By Andualem Sisay Gessesse – President Uhuru Kenyatta of Kenya and President Yoweri Museveni of Uganda today call on American businesses to take opportunities in Africa and invest in the continent that has 1.2 billion people.

“…But somehow your spectacles don’t see very well the opportunities in Africa,” President Museveni said, addressing a day-long African Business and Investment Forum opened in Addis Ababa, Ethiopia this morning.

“…You have private and public savings; you have technology and you have entrepreneurship, although your spirit of entrepreneurship is going down. I think the Chinese are more entrepreneurs than you. This is because an entrepreneur has spectacles to see opportunities. If you don’t have the spectacles, the opportunities will be there but you don’t see them. I think the Chinese have better spectacles than you people [American businesses]. Because they are coming to my country and see the opportunities and taking advantage,” Museveni said, during the panel discussion that focused on trade and investment in Africa.

He further stated that the fact that the purchasing power of Africa, which was $500 billion ten years ago has now reached $8.2 trillion shows that there is a big market for American investors to meet the demand of the growing population of Africa. The purchasing power of Africa by 2050 with population of 2.5 is expected to reach $30 trillion, according to the statistics President Museveni quoted calling it an underestimation of Africa.

Organized by the United Nations Economic Commission for Africa (UNECA) and Corporate Council on Africa, Africa Business and Investment Forum is held on the margins of the 30th African Union Summit with the aim of linking U.S. and African private sector executives and share insights with African leaders.
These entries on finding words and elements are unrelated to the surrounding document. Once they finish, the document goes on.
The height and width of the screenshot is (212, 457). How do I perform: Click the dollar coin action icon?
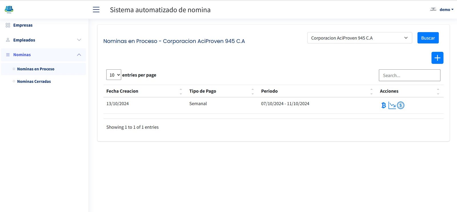point(401,105)
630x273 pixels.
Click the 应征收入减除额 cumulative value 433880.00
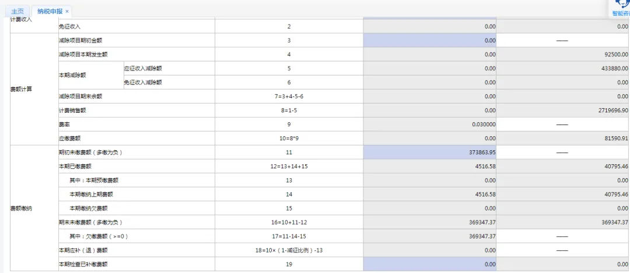(x=563, y=68)
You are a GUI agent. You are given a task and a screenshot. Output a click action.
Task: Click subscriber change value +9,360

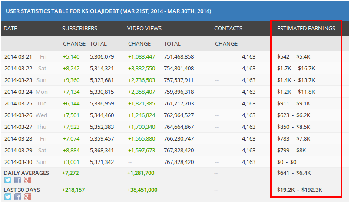point(71,80)
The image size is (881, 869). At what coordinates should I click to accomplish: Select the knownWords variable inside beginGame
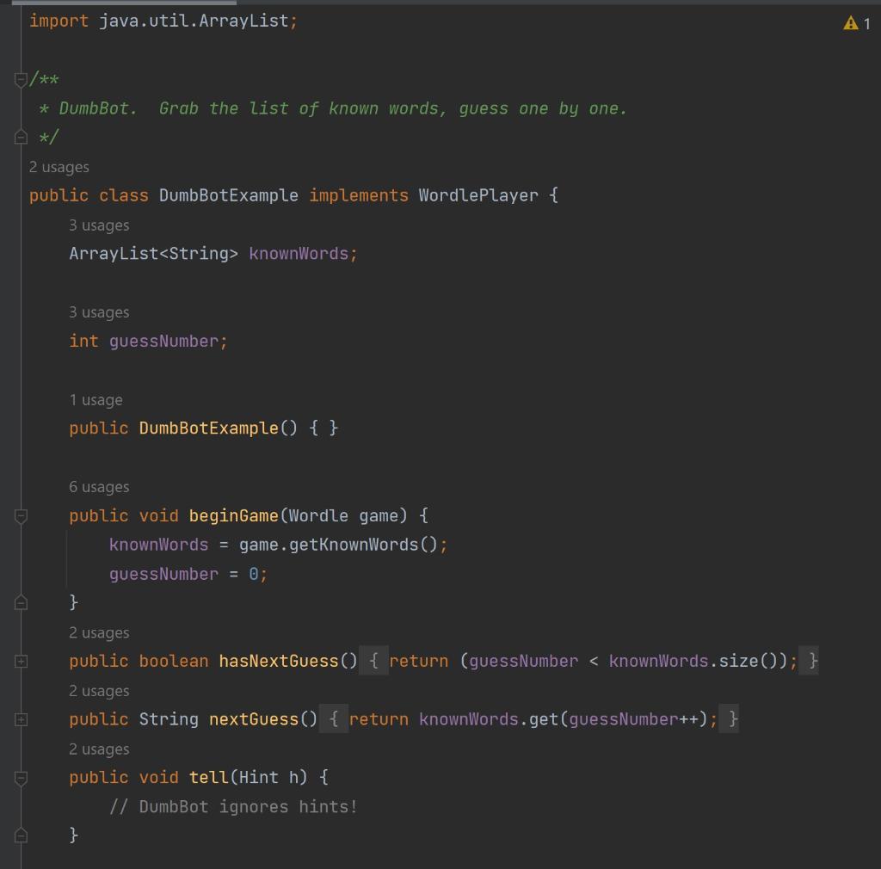click(158, 544)
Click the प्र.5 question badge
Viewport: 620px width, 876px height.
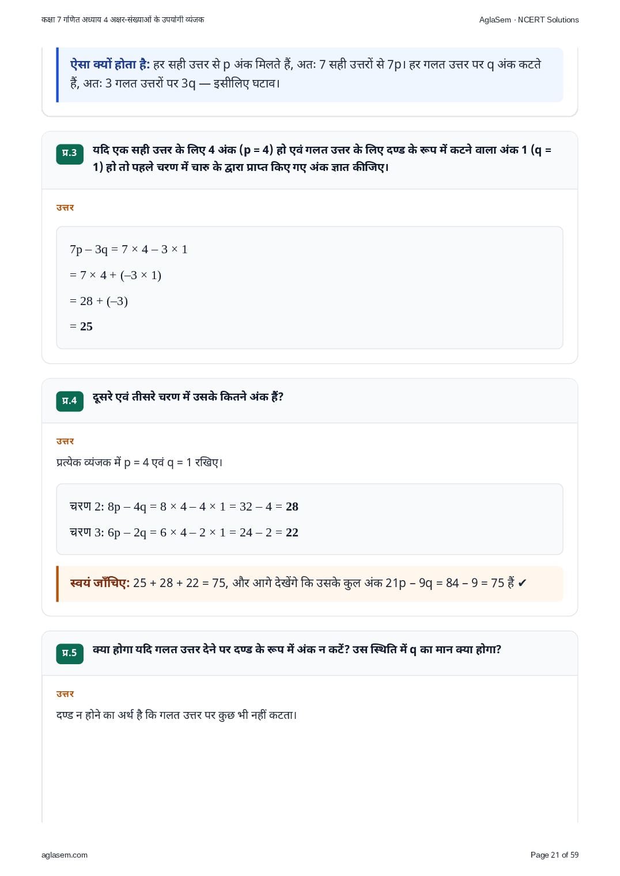(x=70, y=653)
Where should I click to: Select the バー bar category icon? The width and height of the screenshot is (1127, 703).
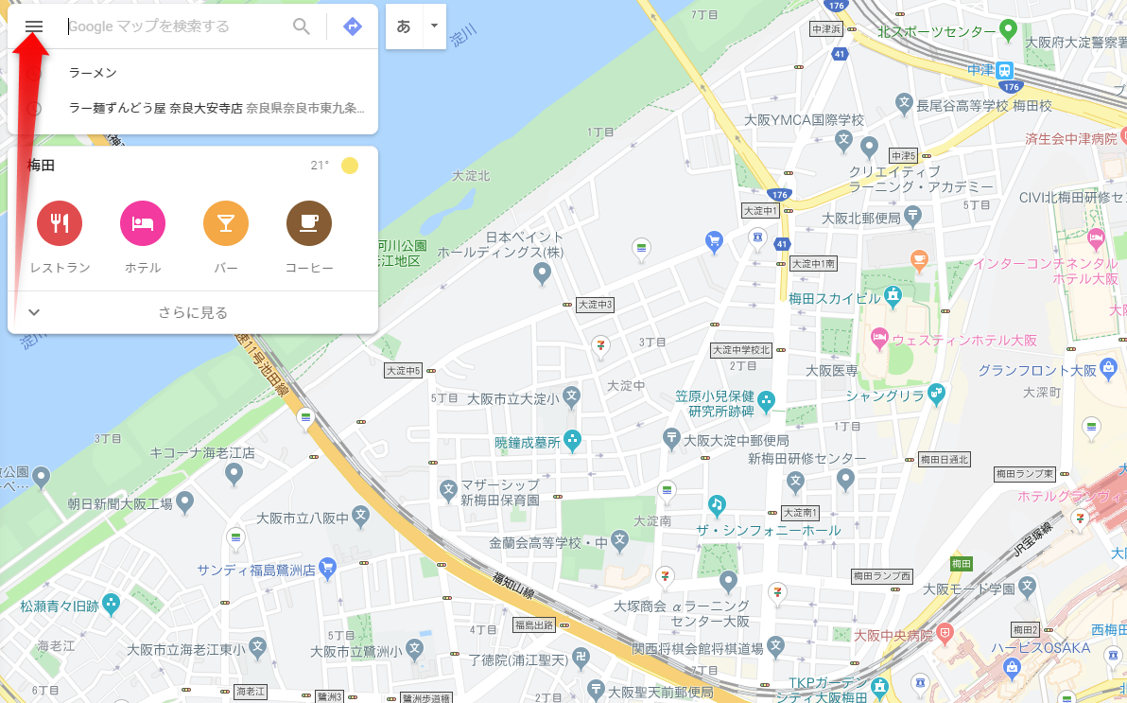(x=226, y=223)
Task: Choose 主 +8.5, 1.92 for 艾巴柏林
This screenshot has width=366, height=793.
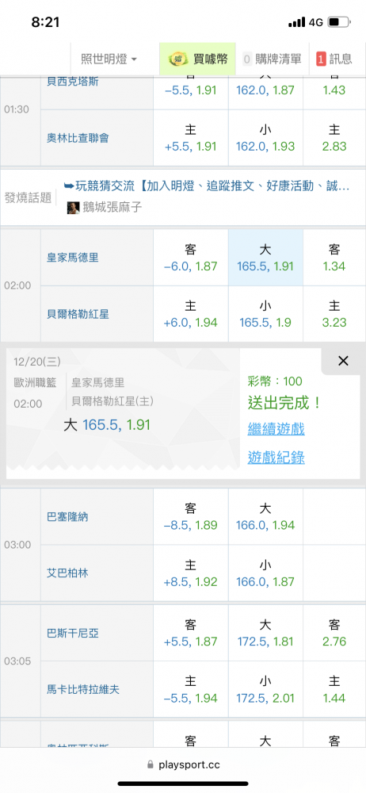Action: (x=191, y=573)
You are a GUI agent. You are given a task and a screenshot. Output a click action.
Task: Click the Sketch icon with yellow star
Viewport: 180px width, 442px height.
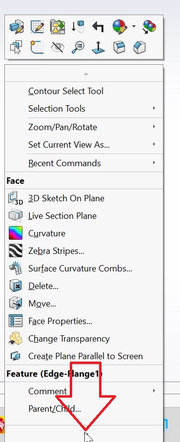tap(37, 47)

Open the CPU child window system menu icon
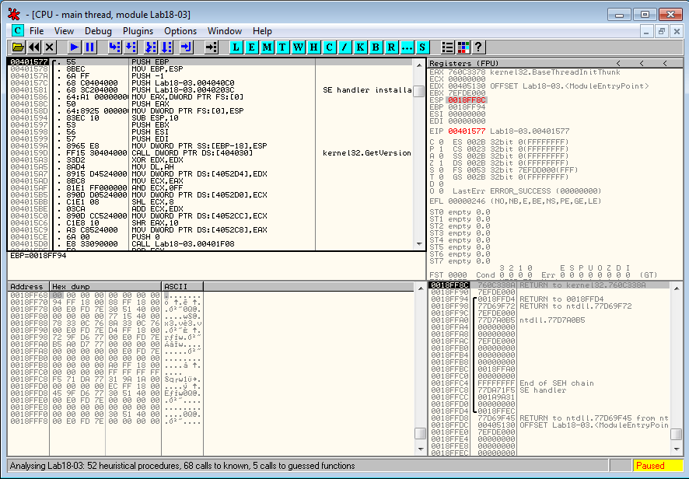pyautogui.click(x=17, y=31)
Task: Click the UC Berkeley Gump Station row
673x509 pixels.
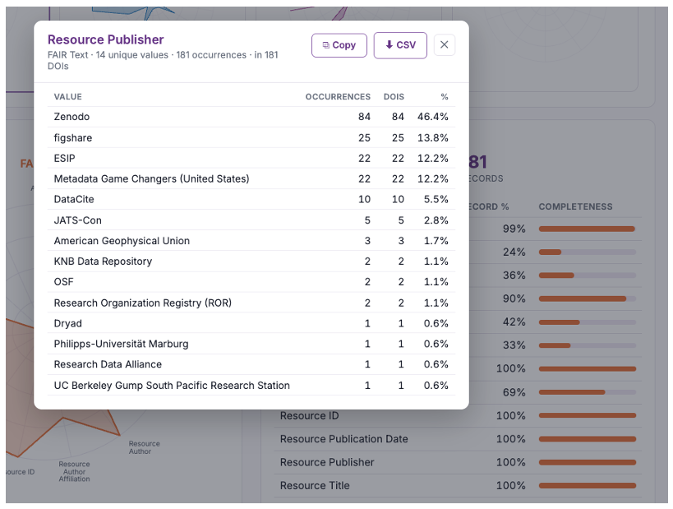Action: tap(251, 386)
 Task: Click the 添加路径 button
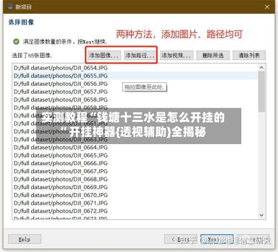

“You can count on us that we will make such dialog a tradition,” said the new President of the African Union President Paul Kagame of Rwanda, who noted that African development cannot be attained in the absence of private sector.

The representatives of Ethiopian Airlines and Boeing have stated the critical role commercial aviation plays is facilitating trade and investment within Africa.

African governments don’t need to interfere with the businesses of their commercial aviation to make their airlines successful, according to the representative of Boeing, who also advised the continent to have a common aviation regulation to ease the movement of people and goods within Africa using cheaper air transport as compared to the expensive road and railway networks.

President Uhuru Kenyatta of Kenya who spoke on another panel discussion on investment in Africa’s energy sector also stated that there is no better time to invest and prosper for Africa. “This is not the Africa 20 years ago. This is the new Africa with increased opportunities. We are looking for partners. We are not looking for help,” he said.

“I am here to encourage you to partner with us and help us drive what they call youth bulge to youth dividend,” President Kenyatta said, stating that the challenges that Africa is facing today are all opportunities for the private sector to invest in solving them and make profit.

He further noted that with the involvement of the private sector, which he called ‘profitable and viable’; access to energy in Kenya has increased to 60% today from 28% in 2013.